### [Given text]

Studio album by Mina
- Released: October 1975
- Recorded: 1975
- Studio: La Basilica, Milan
- Genre: Pop
- Length: 40:18
- Language: Italian
- Label: PDU

Mina chronology
| Minacantalucio (1975) | La Mina (1975) | Singolare (1976) |

Singles from La Mina
- "L'importante è finire" Released: 1975;

= La Mina =

La Mina is a studio album by Italian singer Mina, released in October 1975 by PDU and distributed by EMI Italiana initially as double album with Minacantalucio.

==Track listing==

Side A
| No. | Title | Writer(s) | Length |
|---|---|---|---|
| 1. | "Uappa" | Luigi Albertelli; Enrico Riccardi; | 3:20 |
| 2. | "Ti accetto come sei" | Gino Paoli; Lorenzo Raggi; Armando Brenna; | 3:54 |
| 3. | "Quasi come musica (A Song for You)" | Leon Russell; Gino Paoli; Claudio Daiano; | 4:19 |
| 4. | "Racconto (C'est comme l'arc en ciel)" | Hubert Giraud; Pierre Delanoë; Bruno Lauzi; | 3:47 |
| 5. | "Signora più che mai" | Fabio Massimo Cantini; Franca Evangelisti; | 4:47 |
| Total length: |  |  | 20:04 |

Side B
| No. | Title | Writer(s) | Length |
|---|---|---|---|
| 1. | "Immagina un concerto" | Andrea Lo Vecchio; Shel Shapiro; | 4:13 |
| 2. | "L'importante è finire" | Cristiano Malgioglio; Alberto Anelli; | 3:21 |
| 3. | "Come un uomo (Comme un homme)" | Giraud; Delanoë; Lauzi; | 3:07 |
| 4. | "Tu no" | Cantini; Evangelisti; Antonio Coggio; | 6:08 |
| 5. | "Di già" | Lo Vecchio; Shapiro; | 3:25 |
| Total length: |  |  | 20:14 |

==Personnel==
- Mina – vocals
- Enrico Riccardi – arrangement (A1)

Stored dataset items:
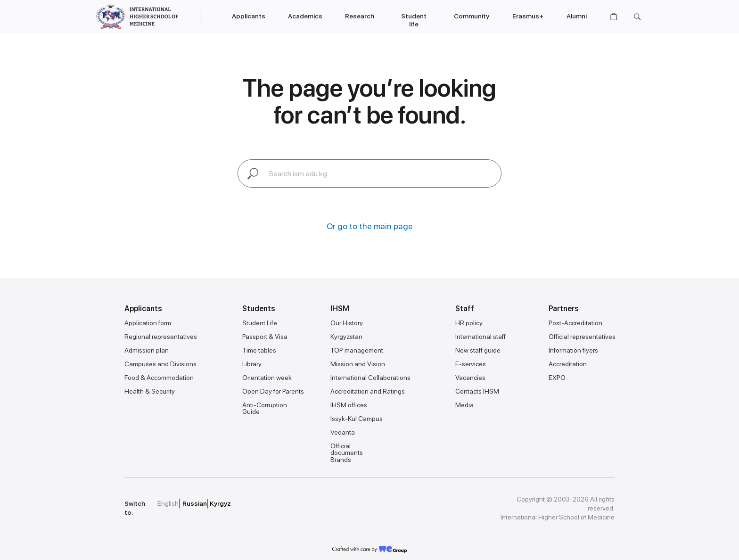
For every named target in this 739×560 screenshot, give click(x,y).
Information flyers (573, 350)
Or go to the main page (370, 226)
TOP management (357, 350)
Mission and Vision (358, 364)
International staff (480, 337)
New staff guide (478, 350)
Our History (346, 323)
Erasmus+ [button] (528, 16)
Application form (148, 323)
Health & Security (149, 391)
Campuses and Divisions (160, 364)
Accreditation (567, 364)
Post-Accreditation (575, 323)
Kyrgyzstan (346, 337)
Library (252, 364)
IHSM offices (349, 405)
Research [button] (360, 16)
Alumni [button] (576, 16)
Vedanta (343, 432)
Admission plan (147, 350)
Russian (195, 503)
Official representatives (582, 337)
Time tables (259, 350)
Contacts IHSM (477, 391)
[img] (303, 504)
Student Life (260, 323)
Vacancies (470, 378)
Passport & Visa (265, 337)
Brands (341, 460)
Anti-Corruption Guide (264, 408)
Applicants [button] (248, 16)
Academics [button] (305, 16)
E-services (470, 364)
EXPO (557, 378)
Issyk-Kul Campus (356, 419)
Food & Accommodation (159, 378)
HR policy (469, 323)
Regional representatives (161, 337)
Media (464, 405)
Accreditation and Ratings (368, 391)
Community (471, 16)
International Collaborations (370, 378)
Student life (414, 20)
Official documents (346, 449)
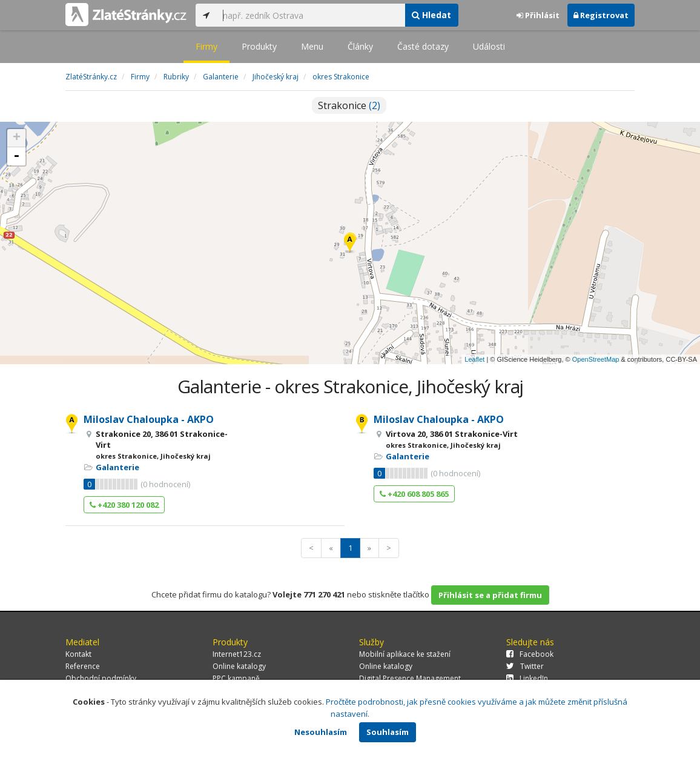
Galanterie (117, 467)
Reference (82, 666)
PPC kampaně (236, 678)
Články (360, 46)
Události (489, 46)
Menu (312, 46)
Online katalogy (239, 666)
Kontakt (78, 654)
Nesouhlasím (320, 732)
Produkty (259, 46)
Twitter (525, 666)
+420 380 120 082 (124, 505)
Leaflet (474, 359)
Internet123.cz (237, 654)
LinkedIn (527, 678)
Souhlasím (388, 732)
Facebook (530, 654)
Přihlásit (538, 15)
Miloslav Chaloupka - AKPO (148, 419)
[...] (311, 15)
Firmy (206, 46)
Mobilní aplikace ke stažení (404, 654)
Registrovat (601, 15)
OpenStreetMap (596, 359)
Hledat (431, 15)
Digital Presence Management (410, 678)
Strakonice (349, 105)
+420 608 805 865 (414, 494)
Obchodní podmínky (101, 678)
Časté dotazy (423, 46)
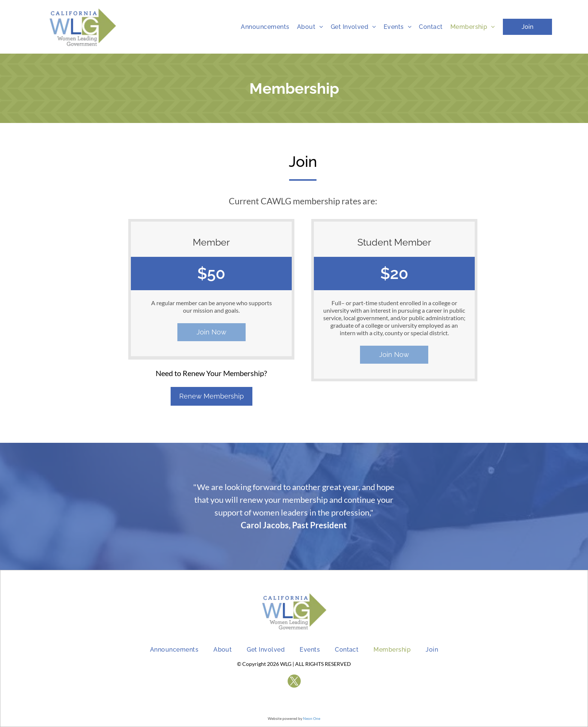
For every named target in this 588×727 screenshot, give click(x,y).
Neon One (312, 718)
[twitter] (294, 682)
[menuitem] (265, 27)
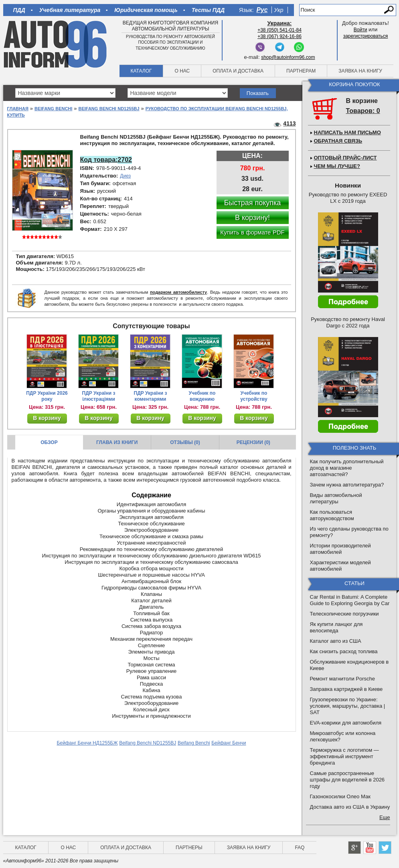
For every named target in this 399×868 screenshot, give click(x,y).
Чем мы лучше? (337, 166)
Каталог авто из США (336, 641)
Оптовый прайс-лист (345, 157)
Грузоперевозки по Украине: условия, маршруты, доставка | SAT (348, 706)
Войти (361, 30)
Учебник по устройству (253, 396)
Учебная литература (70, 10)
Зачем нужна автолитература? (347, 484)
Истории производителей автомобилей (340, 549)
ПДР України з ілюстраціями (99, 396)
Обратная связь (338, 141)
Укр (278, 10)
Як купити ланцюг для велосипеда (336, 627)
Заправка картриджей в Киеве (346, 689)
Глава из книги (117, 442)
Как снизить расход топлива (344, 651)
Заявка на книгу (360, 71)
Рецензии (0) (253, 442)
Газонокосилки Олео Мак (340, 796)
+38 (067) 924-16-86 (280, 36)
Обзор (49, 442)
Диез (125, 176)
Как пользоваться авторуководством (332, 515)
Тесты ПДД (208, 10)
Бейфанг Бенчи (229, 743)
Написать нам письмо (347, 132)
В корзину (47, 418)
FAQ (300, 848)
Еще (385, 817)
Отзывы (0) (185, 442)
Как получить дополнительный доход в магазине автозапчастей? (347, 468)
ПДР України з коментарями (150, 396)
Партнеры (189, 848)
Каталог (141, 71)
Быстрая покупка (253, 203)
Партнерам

### [Goal 1]
Write out the section of the La Mina article starting at "Singles from La" and ending at "album with Minacantalucio.".
### [Goal 2]
Decide whether each statement agrees with the La Mina article. Answer yes or no for each one, and quote the words of the article that settle it.
(a) The album was recorded at La Basilica in Milan.
(b) The album was first distributed as a double album with Singolare.
(c) The album's language is French.
### [Goal 3]
List every track title on Side B of the La Mina article.

### [Exercise solution 1]
Singles from La Mina
- "L'importante è finire" Released: 1975;

= La Mina =

La Mina is a studio album by Italian singer Mina, released in October 1975 by PDU and distributed by EMI Italiana initially as double album with Minacantalucio.

### [Exercise solution 2]
(a) Yes: "Studio: La Basilica, Milan"
(b) No: "initially as double album with Minacantalucio"
(c) No: "Language: Italian"

### [Exercise solution 3]
1. "Immagina un concerto"
2. "L'importante è finire"
3. "Come un uomo (Comme un homme)"
4. "Tu no"
5. "Di già"